Avec ma conf’ gesticulée et ma poubelle, je vais de médiathèque en assoce écolo, de syndicat mixte des déchets en ressourcerie, de bar qui fait des trucs en rencontres bizarroïdes. À chaque fois je découvre des personnes incroyables, qui se bougent, qui ont le sourire ou la mine grave, de l’humour ou de l’amour à donner, mais jamais ne se permettraient de baisser les bras ou devenir énormes violents et verts (enfin quand je les vois ils sont pas verts en tous cas).
Il y a quelques mois j’ai joué dans un festival de dessin de presse. J’étais vraiment curieuse, contente : les dessinatrices et teurs se sont bien payé ma fiole en dessinant en direct pendant ma conf mais c’était gentil comme tout.
M’enfin moi entourée de gens qui font du dessin d’actu pas bien pensant, je me suis revue petite lire Bretecher, Wolinski, Gottlib, Reiser, en plus de F’murr vu que c’est le squelette de ma conf.

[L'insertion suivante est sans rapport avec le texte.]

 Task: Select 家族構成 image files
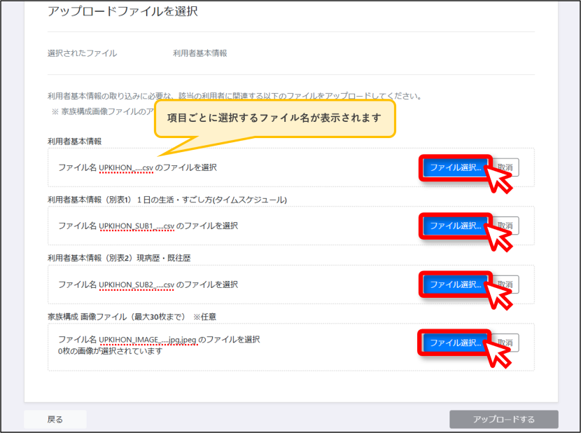(x=455, y=343)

Rousso a balancé : «que des morts !»ha ha ! Mais tu vois, j’ai réalisé ça en une seconde : leurs dessins rigolos, c’est pas que drôle.
J’ai pris quelques mois pour y réfléchir sérieusement, entre deux transformations en monstre vert. Quelques rebondissements dans ma vie plus tard, c’est décidé. Joie, tristesse, colère, angoisse, peur, extase, dégoût, amertume, jalousie, envie, amour, timidité, je suis cap.
Merci infiniment F’murr d’avoir osé créer, de nous avoir fait ce cadeau. Merci de m’avoir prêté ce dessin, de m’avoir répondu gentiment, et permis de mener cette aventure qui ne lasse pas de me surprendre à chaque fois que je joue « déchets et des hommes ».
Merci les morts pour tout ce que vous avez donné, je garde et ne manquerai pas de transmettre. Vous pouvez garder vos fantômes, maintenant je me consacre aux vivants, à ceux qui sortent de la solitude et se frottent aux autres, à ceux qui créent, comme les dessinateurs-trices de presse qui me passionnent aujourd’hui.
Les gesticulant-es ! ma seconde famille. Bon courage à ceux qui sont en gestation de conf’, je sais, ça brasse.
Ma famille… parfaite telle qu’elle est, il ne manque personne.
Les fourmis, ce peuple étonnant qui crée autant de modèles de société que de fourmilières.
Les insoumis-es à l’ordre établi, tout particulièrement celles-eux qui mettent un nez rouge dans les manifs.
Et je commence cette nouvelle aventure d’une vie entière, en dédiant ce texte à Michèle et Julian, qui n’y sont pas pour rien.